Tags

, ,

I’m sure you’ve heard of The Fault in Our Stars by now. It’s only been published for a couple of years, but since that time it has received a lot of attention – and the movie will be hitting theatres in June.

Actually, it’s quite possible that you’ve already read The Fault in Our Stars, and therefore don’t really need this recommendation.

But, I can tell you from experience that not everyone has read it yet. I only read it within the last couple of weeks, and I know I can’t be the only one who put it off for so long.

So, to those people who haven’t read it: I recommend that you do. Although, admittedly, you should only read it if you don’t mind your emotions being tugged almost constantly.

Hazel, the protagonist of the novel, was diagnosed with cancer when she was thirteen. Since then, she’s been living with the knowledge that she’ll likely die at a young age from an illness that has no cure. But, despite that, Hazel has managed to lead a fairly happy life, including finishing high school early and taking college classes. But the cancer did change her relationships with the people around her, which is something that, at times, Hazel has some trouble dealing with.

On Goodreads, The Fault in Our Stars is listed in the “Romance” genre. But, to be honest, I have a hard time classifying it in that genre myself. Yes, it contains a romance element. But, for me, the story is more about Hazel’s relationship with cancer than it is her relationship with Augustus.

You see, the relationship that Hazel has with Augustus – as well as all of the other people in Hazel’s life – wouldn’t be the same if it weren’t for the cancer. And it goes beyond whether or not they would have met. If it weren’t for Hazel’s illness – and Augustus’, too – the two teenagers wouldn’t have been able to connect in the same ways. True, they likely would have connected in other ways, but the bond they formed in the novel was one that is very distinctly formed – at least in part – because of their mutual understanding of living with cancer and all that it entails.

Okay, I know that may not make a lot of sense, but I’m honestly not quite sure how else to explain it. I’ve seen – and heard – so many people describe The Fault in Our Stars as a romance with a tragic-yet-hopeful ending, but I just have a hard time seeing it that way myself. Because throughout the novel, Hazel is dealing with something so much more than just her love-life. She’s dealing with her entire life, and wondering how much longer it will last.

It was that aspect of the novel that hit me so emotionally. As I said in my recommendation of A Life in Men, I’ve never had to deal with being diagnosed with a terminal or life-threatening illness. But I do know people who are/were – some of whom are very close to me. And so the emotions that struck me while reading The Fault in Our Stars hit me in a very personal way.
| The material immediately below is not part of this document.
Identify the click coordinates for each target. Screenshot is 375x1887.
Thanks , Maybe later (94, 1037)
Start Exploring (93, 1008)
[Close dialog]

Actually, as I’m typing this, I’m realizing it’s a way that’s so personal I’m not quite ready to share it. So please forgive me for not going into details regarding that element.

And, yes, I know not everyone is going to relate to the novel in the same way that I did. But I do believe that everyone could relate to it in some way that goes beyond the romance portrayed.

Don’t get me wrong; I don’t see anything wrong with relating to the romance factor. I guess I just want people to be aware that The Fault in Our Stars is about so much more than that, and that maybe looking at something other than the romance in it will bring out a different type of understanding.

Goodreads summary

Despite the tumor-shrinking medical miracle that has bought her a few years, Hazel has never been anything but terminal, her final chapter inscribed upon diagnosis. But when a gorgeous plot twist named Augustus Waters suddenly appears at Cancer Kid Support Group, Hazel’s story is about to be completely rewritten.